Records for the task Block Start
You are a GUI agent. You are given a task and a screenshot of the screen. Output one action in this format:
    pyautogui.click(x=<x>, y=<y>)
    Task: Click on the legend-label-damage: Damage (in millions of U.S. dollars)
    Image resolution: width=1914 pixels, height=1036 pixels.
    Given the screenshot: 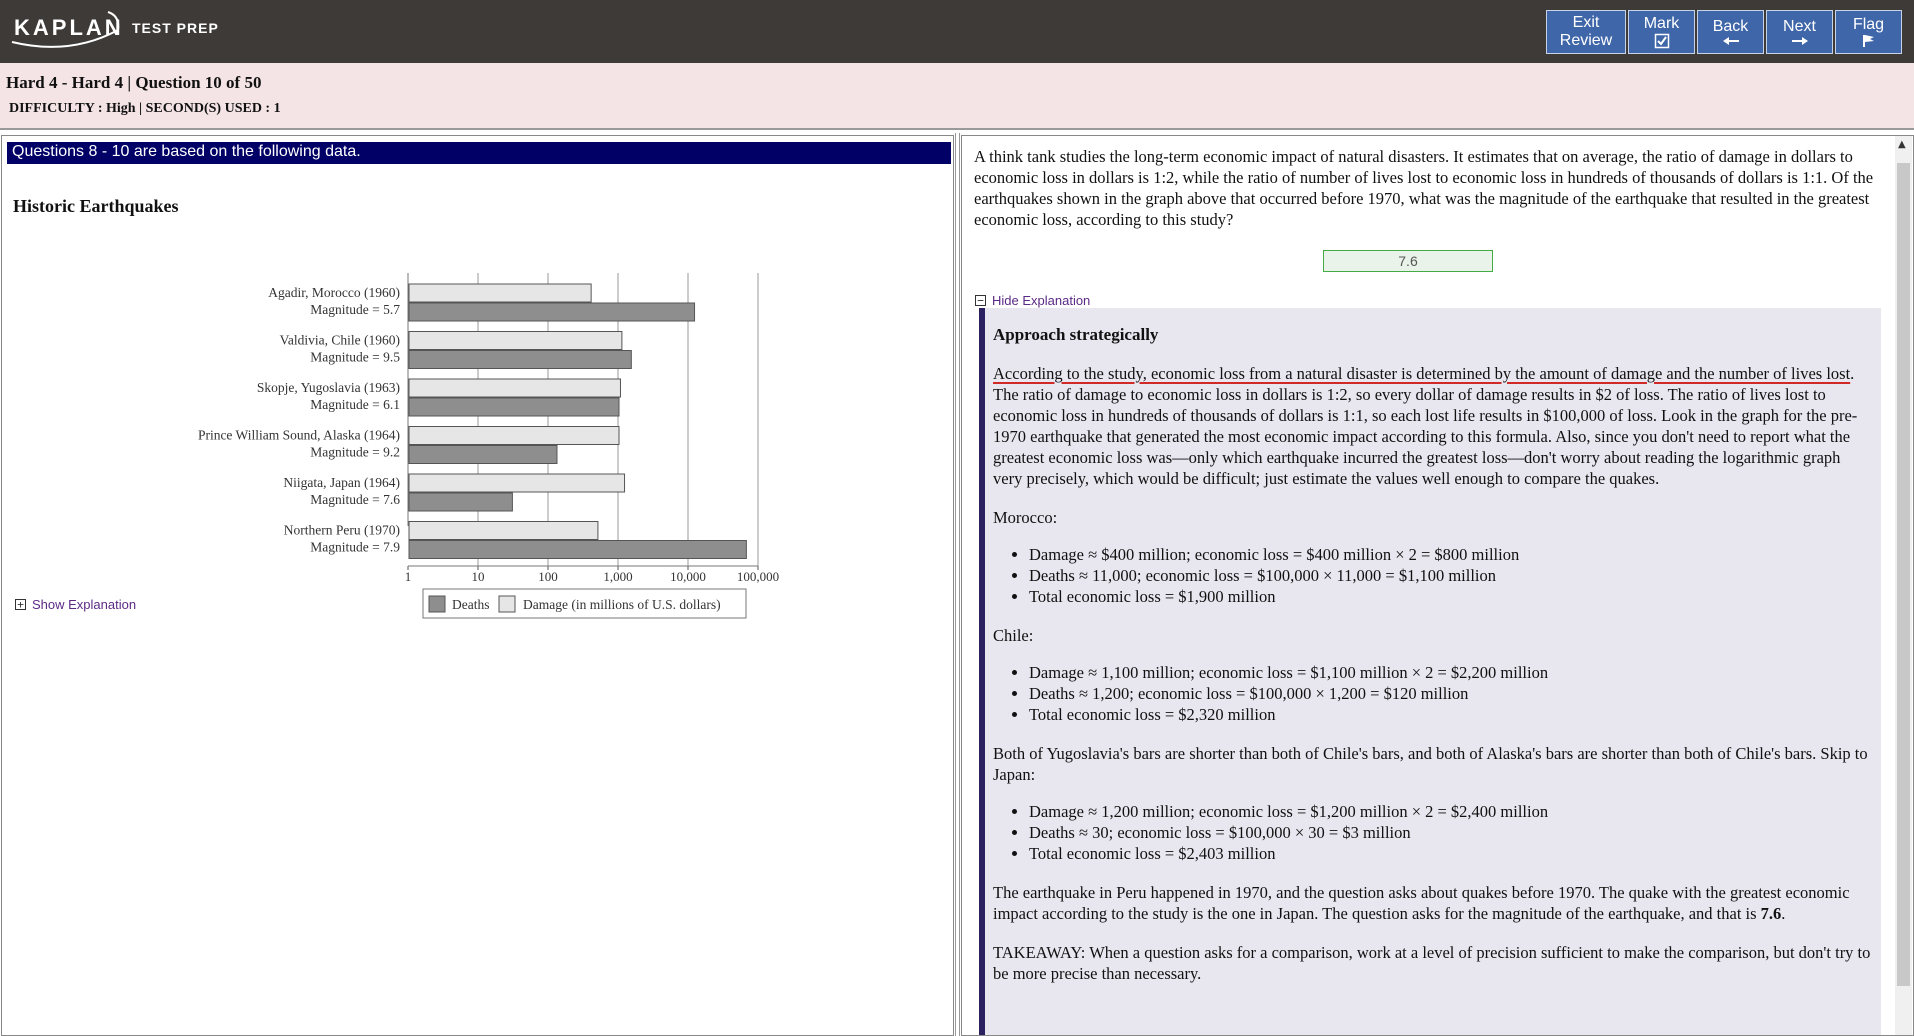 What is the action you would take?
    pyautogui.click(x=622, y=604)
    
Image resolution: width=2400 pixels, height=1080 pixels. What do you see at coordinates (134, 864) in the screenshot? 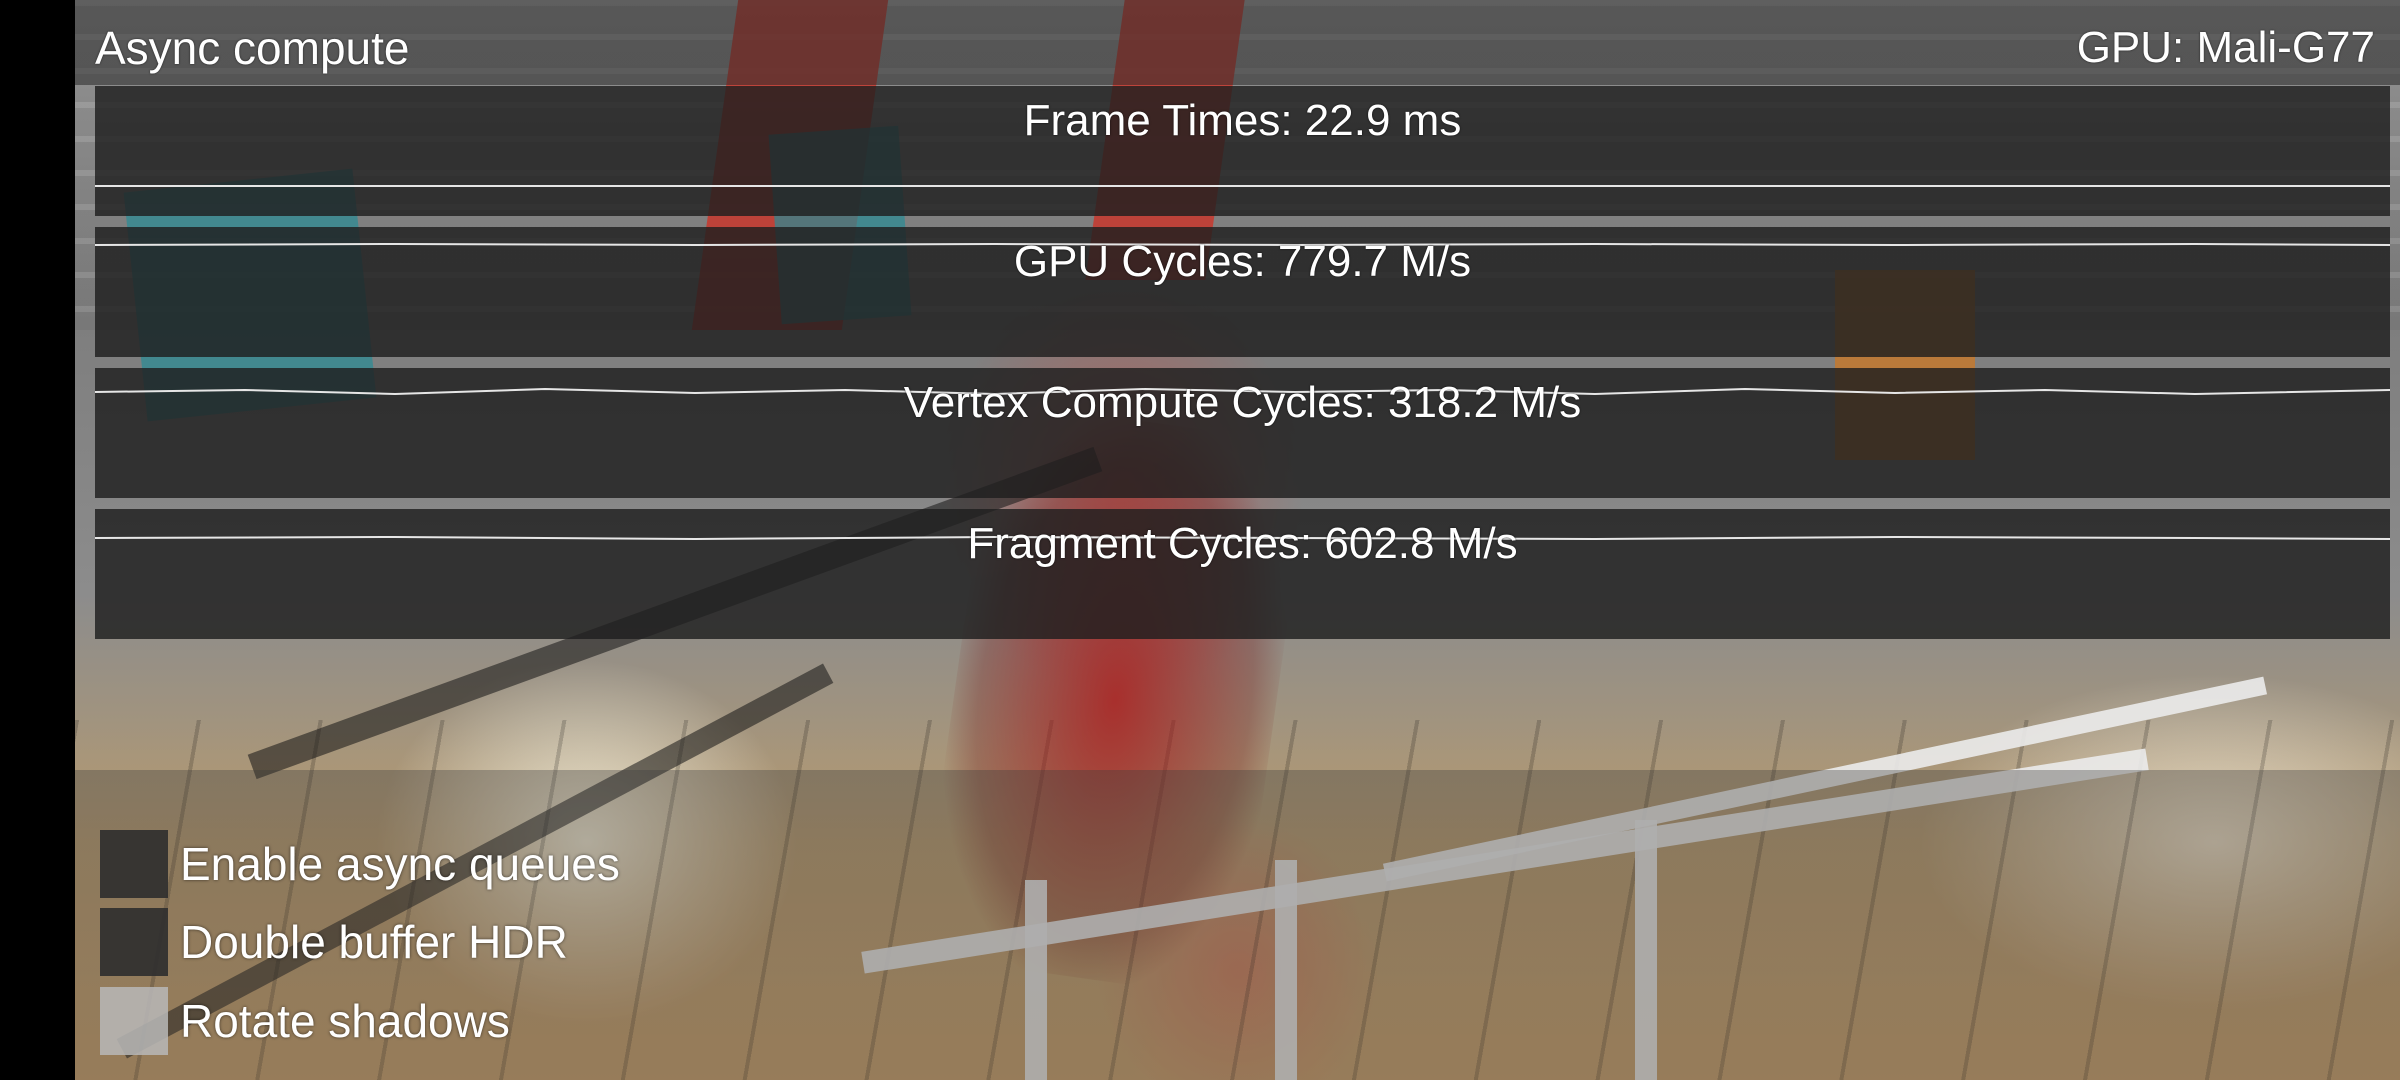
Records for the task Block End
Problem statement: Turn the stretch from the start of the entries through the line containing "Task: Click on" into a numbered list, leaving out any blank lines.

Response to this task:
1. You are a GUI agent. You are given a task and a screenshot of the screen. Output one action in this format:
2.     pyautogui.click(x=<x>, y=<y>)
3.     Task: Click on the legend-label-damage: Damage (in millions of U.S. dollars)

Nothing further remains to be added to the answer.